===== TEXT PROVIDED
‘The Hunting Ground’ – Cliff McNish in conversation with Marty Mulrooney from Alternative Magazine Online & Keith B Walters






The new paperback edition of ‘The Hunting Ground’ will be released on 1st July 2019.


MM: What can you tell us about your book?

CM: It’s about two teenage brothers who go to a new mansion house and discover a ghost there so terrifying that other ghosts have stayed behind just to contain it. In my first ghost novel, ‘Breathe’, I created what is sometimes known in the trade as a ‘good-bad’ character, the ghost mother. You can take your pick on where morally you think she deserves to end up.
In ‘The Hunting Ground’ the ghost is an undiluted menace. I’ve spent more than ten years creating villains, and though it’s fun to give them more rounded personalities, it’s sometimes good to do exactly the opposite – create a heart of unmitigated darkness.





MM: How much research is involved when you write your books? Glebe House in ‘The Hunting Ground’ almost feels like a real place!

CM: For my first ghost novel ‘Breathe’ I did quite a bit of research into certain aspects of burial etc – almost none of which actually got used. I didn’t do any research of real mansion houses for ‘The Hunting Ground’. I just pooled my knowledge of such places together, and then used a few specific details to make it feel real. Actually, there’s a trick of the trade here: you revisit a place, in a slightly different way, like the East Wing, and those nuanced differences in a by-now familiar setting (since you’ve read about it once) make it feel more real.
==========
### WHAT YOU WILL DO
1. Reproduce the interview about 'The Hunting Ground' from "CM: It’s about" to "of unmitigated darkness.".
2. Answer the following questions using the interview about 'The Hunting Ground':
(a) On what date will the new paperback edition be released?
(b) What is the title of the author's first ghost novel?
(c) Which part of the mansion house is given as an example of a place revisited in a slightly different way?
===== DATASET EXTRACT
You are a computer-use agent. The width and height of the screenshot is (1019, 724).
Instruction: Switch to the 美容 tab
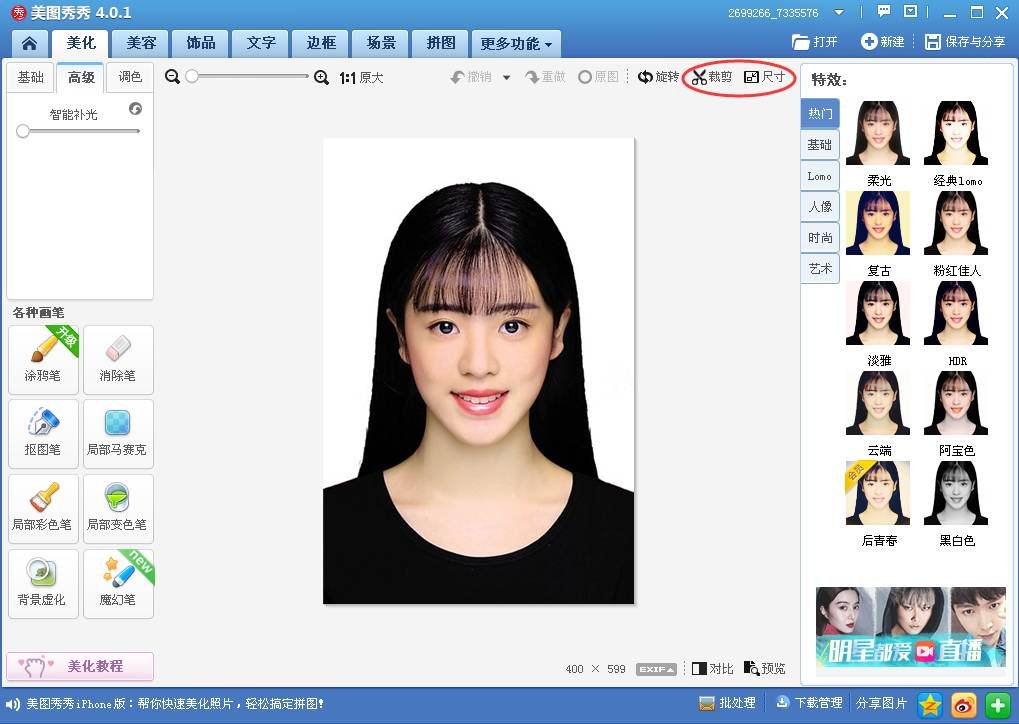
==========
### FULL SOLUTIONS
1.
CM: It’s about two teenage brothers who go to a new mansion house and discover a ghost there so terrifying that other ghosts have stayed behind just to contain it. In my first ghost novel, ‘Breathe’, I created what is sometimes known in the trade as a ‘good-bad’ character, the ghost mother. You can take your pick on where morally you think she deserves to end up.
In ‘The Hunting Ground’ the ghost is an undiluted menace. I’ve spent more than ten years creating villains, and though it’s fun to give them more rounded personalities, it’s sometimes good to do exactly the opposite – create a heart of unmitigated darkness.

2.
(a) 1st July 2019
(b) 'Breathe'
(c) The East Wing